*** Block opens ***

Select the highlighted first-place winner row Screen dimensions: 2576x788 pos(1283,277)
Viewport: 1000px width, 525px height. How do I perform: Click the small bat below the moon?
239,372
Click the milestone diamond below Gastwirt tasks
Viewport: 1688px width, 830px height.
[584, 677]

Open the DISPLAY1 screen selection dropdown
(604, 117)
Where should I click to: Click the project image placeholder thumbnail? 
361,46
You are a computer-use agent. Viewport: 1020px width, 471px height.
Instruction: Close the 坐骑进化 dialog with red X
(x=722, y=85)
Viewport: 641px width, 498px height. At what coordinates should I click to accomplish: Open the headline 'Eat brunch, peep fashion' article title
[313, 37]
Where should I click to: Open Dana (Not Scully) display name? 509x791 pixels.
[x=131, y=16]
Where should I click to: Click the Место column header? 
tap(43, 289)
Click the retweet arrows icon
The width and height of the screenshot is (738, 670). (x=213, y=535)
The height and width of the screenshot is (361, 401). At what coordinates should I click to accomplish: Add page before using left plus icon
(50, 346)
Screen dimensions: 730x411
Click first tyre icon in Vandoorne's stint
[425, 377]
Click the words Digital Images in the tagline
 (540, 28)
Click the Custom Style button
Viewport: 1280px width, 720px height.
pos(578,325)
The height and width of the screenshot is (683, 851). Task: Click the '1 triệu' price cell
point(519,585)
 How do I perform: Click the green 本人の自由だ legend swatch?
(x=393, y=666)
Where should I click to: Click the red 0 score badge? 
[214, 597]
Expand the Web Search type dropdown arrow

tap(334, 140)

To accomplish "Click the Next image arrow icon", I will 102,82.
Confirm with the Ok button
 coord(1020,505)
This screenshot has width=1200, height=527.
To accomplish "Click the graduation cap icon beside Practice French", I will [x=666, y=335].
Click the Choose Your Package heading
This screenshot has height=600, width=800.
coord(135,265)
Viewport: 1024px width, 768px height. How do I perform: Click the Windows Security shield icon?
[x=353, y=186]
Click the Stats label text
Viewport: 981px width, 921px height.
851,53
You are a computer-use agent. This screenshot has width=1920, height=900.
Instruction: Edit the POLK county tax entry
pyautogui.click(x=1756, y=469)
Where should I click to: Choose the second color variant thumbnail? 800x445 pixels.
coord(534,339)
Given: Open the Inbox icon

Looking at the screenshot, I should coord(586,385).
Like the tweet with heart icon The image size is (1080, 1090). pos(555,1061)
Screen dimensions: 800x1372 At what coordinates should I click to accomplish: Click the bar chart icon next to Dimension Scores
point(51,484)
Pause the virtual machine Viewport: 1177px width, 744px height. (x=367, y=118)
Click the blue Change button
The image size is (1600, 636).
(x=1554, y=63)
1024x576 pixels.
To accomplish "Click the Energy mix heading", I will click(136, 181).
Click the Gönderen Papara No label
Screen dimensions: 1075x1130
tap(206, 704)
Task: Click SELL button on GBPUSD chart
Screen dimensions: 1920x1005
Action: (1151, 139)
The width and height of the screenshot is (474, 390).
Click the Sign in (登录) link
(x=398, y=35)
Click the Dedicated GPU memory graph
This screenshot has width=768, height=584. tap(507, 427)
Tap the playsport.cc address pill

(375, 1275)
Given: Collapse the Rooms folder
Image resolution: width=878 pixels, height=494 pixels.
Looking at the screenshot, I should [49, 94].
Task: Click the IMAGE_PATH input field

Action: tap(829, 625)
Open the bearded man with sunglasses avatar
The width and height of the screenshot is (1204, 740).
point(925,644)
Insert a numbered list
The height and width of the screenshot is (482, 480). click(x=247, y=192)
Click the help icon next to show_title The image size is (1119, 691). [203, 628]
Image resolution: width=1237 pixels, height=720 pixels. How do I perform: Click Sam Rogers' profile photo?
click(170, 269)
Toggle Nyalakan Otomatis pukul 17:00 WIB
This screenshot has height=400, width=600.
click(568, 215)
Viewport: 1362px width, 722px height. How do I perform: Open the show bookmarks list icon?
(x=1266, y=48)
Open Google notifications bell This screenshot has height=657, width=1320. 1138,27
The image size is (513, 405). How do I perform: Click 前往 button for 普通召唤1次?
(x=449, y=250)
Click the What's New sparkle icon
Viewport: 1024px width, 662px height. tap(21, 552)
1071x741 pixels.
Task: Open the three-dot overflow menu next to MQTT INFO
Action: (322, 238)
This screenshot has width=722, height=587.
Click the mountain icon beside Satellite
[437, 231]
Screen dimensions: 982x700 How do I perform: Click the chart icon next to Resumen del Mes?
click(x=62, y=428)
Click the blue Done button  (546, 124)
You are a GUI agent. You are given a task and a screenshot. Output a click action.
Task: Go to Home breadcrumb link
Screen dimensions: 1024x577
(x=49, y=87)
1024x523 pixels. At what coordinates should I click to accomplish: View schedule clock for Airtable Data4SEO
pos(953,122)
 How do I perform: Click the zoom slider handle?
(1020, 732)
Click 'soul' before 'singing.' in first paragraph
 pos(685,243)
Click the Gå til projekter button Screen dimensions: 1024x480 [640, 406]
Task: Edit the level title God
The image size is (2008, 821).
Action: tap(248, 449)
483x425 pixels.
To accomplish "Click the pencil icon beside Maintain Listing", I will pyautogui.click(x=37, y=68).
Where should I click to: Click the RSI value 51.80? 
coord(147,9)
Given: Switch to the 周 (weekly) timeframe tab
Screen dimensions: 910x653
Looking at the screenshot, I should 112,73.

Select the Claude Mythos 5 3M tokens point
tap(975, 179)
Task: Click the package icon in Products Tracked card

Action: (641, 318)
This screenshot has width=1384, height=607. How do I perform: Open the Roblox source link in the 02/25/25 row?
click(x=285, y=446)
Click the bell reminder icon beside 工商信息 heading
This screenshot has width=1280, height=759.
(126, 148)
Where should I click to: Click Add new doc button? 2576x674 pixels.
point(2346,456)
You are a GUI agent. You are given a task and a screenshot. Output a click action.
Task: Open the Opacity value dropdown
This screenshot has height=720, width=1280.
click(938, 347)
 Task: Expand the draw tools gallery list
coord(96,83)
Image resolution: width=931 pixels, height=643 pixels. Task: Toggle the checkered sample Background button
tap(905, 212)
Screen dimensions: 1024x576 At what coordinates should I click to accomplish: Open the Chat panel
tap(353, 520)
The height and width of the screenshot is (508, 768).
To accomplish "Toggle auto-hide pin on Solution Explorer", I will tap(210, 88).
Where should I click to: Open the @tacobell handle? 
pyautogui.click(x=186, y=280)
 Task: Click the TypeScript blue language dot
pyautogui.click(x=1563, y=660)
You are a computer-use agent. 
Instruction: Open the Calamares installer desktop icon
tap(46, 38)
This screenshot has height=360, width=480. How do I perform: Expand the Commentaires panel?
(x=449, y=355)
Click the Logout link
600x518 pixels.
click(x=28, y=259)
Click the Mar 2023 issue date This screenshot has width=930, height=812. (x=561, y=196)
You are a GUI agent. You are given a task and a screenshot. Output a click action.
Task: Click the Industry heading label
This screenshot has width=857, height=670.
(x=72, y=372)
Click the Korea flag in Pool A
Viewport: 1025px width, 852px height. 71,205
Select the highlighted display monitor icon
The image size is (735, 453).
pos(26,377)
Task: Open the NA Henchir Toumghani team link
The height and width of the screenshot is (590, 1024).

*** Block closes ***

• **WORK TO COMPLETE**: Exactly reproduce every line found in the records.

• **REPLY**:
Select the highlighted first-place winner row Screen dimensions: 2576x788 pos(1283,277)
Viewport: 1000px width, 525px height. How do I perform: Click the small bat below the moon?
239,372
Click the milestone diamond below Gastwirt tasks
Viewport: 1688px width, 830px height.
[584, 677]

Open the DISPLAY1 screen selection dropdown
(604, 117)
Where should I click to: Click the project image placeholder thumbnail? 
361,46
You are a computer-use agent. Viewport: 1020px width, 471px height.
Instruction: Close the 坐骑进化 dialog with red X
(x=722, y=85)
Viewport: 641px width, 498px height. At what coordinates should I click to accomplish: Open the headline 'Eat brunch, peep fashion' article title
[313, 37]
Where should I click to: Open Dana (Not Scully) display name? 509x791 pixels.
[x=131, y=16]
Where should I click to: Click the Место column header? 
tap(43, 289)
Click the retweet arrows icon
The width and height of the screenshot is (738, 670). (x=213, y=535)
The height and width of the screenshot is (361, 401). At what coordinates should I click to accomplish: Add page before using left plus icon
(50, 346)
Screen dimensions: 730x411
Click first tyre icon in Vandoorne's stint
[425, 377]
Click the words Digital Images in the tagline
 (540, 28)
Click the Custom Style button
Viewport: 1280px width, 720px height.
pos(578,325)
The height and width of the screenshot is (683, 851). Task: Click the '1 triệu' price cell
point(519,585)
 How do I perform: Click the green 本人の自由だ legend swatch?
(x=393, y=666)
Where should I click to: Click the red 0 score badge? 
[214, 597]
Expand the Web Search type dropdown arrow

tap(334, 140)

To accomplish "Click the Next image arrow icon", I will 102,82.
Confirm with the Ok button
 coord(1020,505)
This screenshot has width=1200, height=527.
To accomplish "Click the graduation cap icon beside Practice French", I will [x=666, y=335].
Click the Choose Your Package heading
This screenshot has height=600, width=800.
coord(135,265)
Viewport: 1024px width, 768px height. How do I perform: Click the Windows Security shield icon?
[x=353, y=186]
Click the Stats label text
Viewport: 981px width, 921px height.
851,53
You are a computer-use agent. This screenshot has width=1920, height=900.
Instruction: Edit the POLK county tax entry
pyautogui.click(x=1756, y=469)
Where should I click to: Choose the second color variant thumbnail? 800x445 pixels.
coord(534,339)
Given: Open the Inbox icon

Looking at the screenshot, I should coord(586,385).
Like the tweet with heart icon The image size is (1080, 1090). pos(555,1061)
Screen dimensions: 800x1372 At what coordinates should I click to accomplish: Click the bar chart icon next to Dimension Scores
point(51,484)
Pause the virtual machine Viewport: 1177px width, 744px height. (x=367, y=118)
Click the blue Change button
The image size is (1600, 636).
(x=1554, y=63)
1024x576 pixels.
To accomplish "Click the Energy mix heading", I will click(136, 181).
Click the Gönderen Papara No label
Screen dimensions: 1075x1130
tap(206, 704)
Task: Click SELL button on GBPUSD chart
Screen dimensions: 1920x1005
Action: (1151, 139)
The width and height of the screenshot is (474, 390).
Click the Sign in (登录) link
(x=398, y=35)
Click the Dedicated GPU memory graph
This screenshot has width=768, height=584. tap(507, 427)
Tap the playsport.cc address pill

(375, 1275)
Given: Collapse the Rooms folder
Image resolution: width=878 pixels, height=494 pixels.
Looking at the screenshot, I should [49, 94].
Task: Click the IMAGE_PATH input field

Action: tap(829, 625)
Open the bearded man with sunglasses avatar
The width and height of the screenshot is (1204, 740).
point(925,644)
Insert a numbered list
The height and width of the screenshot is (482, 480). click(x=247, y=192)
Click the help icon next to show_title The image size is (1119, 691). [203, 628]
Image resolution: width=1237 pixels, height=720 pixels. How do I perform: Click Sam Rogers' profile photo?
click(170, 269)
Toggle Nyalakan Otomatis pukul 17:00 WIB
This screenshot has height=400, width=600.
click(568, 215)
Viewport: 1362px width, 722px height. How do I perform: Open the show bookmarks list icon?
(x=1266, y=48)
Open Google notifications bell This screenshot has height=657, width=1320. 1138,27
The image size is (513, 405). How do I perform: Click 前往 button for 普通召唤1次?
(x=449, y=250)
Click the What's New sparkle icon
Viewport: 1024px width, 662px height. tap(21, 552)
1071x741 pixels.
Task: Open the three-dot overflow menu next to MQTT INFO
Action: (322, 238)
This screenshot has width=722, height=587.
Click the mountain icon beside Satellite
[437, 231]
Screen dimensions: 982x700 How do I perform: Click the chart icon next to Resumen del Mes?
click(x=62, y=428)
Click the blue Done button  (546, 124)
You are a GUI agent. You are given a task and a screenshot. Output a click action.
Task: Go to Home breadcrumb link
Screen dimensions: 1024x577
(x=49, y=87)
1024x523 pixels. At what coordinates should I click to accomplish: View schedule clock for Airtable Data4SEO
pos(953,122)
 How do I perform: Click the zoom slider handle?
(1020, 732)
Click 'soul' before 'singing.' in first paragraph
 pos(685,243)
Click the Gå til projekter button Screen dimensions: 1024x480 [640, 406]
Task: Edit the level title God
The image size is (2008, 821).
Action: tap(248, 449)
483x425 pixels.
To accomplish "Click the pencil icon beside Maintain Listing", I will pyautogui.click(x=37, y=68).
Where should I click to: Click the RSI value 51.80? 
coord(147,9)
Given: Switch to the 周 (weekly) timeframe tab
Screen dimensions: 910x653
Looking at the screenshot, I should 112,73.

Select the Claude Mythos 5 3M tokens point
tap(975, 179)
Task: Click the package icon in Products Tracked card

Action: (641, 318)
This screenshot has width=1384, height=607. How do I perform: Open the Roblox source link in the 02/25/25 row?
click(x=285, y=446)
Click the bell reminder icon beside 工商信息 heading
This screenshot has width=1280, height=759.
(126, 148)
Where should I click to: Click Add new doc button? 2576x674 pixels.
point(2346,456)
You are a GUI agent. You are given a task and a screenshot. Output a click action.
Task: Open the Opacity value dropdown
This screenshot has height=720, width=1280.
click(938, 347)
 Task: Expand the draw tools gallery list
coord(96,83)
Image resolution: width=931 pixels, height=643 pixels. Task: Toggle the checkered sample Background button
tap(905, 212)
Screen dimensions: 1024x576 At what coordinates should I click to accomplish: Open the Chat panel
tap(353, 520)
The height and width of the screenshot is (508, 768).
To accomplish "Toggle auto-hide pin on Solution Explorer", I will tap(210, 88).
Where should I click to: Open the @tacobell handle? 
pyautogui.click(x=186, y=280)
 Task: Click the TypeScript blue language dot
pyautogui.click(x=1563, y=660)
You are a computer-use agent. 
Instruction: Open the Calamares installer desktop icon
tap(46, 38)
This screenshot has height=360, width=480. How do I perform: Expand the Commentaires panel?
(x=449, y=355)
Click the Logout link
600x518 pixels.
click(x=28, y=259)
Click the Mar 2023 issue date This screenshot has width=930, height=812. (x=561, y=196)
You are a GUI agent. You are given a task and a screenshot. Output a click action.
Task: Click the Industry heading label
This screenshot has width=857, height=670.
(x=72, y=372)
Click the Korea flag in Pool A
Viewport: 1025px width, 852px height. 71,205
Select the highlighted display monitor icon
The image size is (735, 453).
pos(26,377)
Task: Open the NA Henchir Toumghani team link
The height and width of the screenshot is (590, 1024).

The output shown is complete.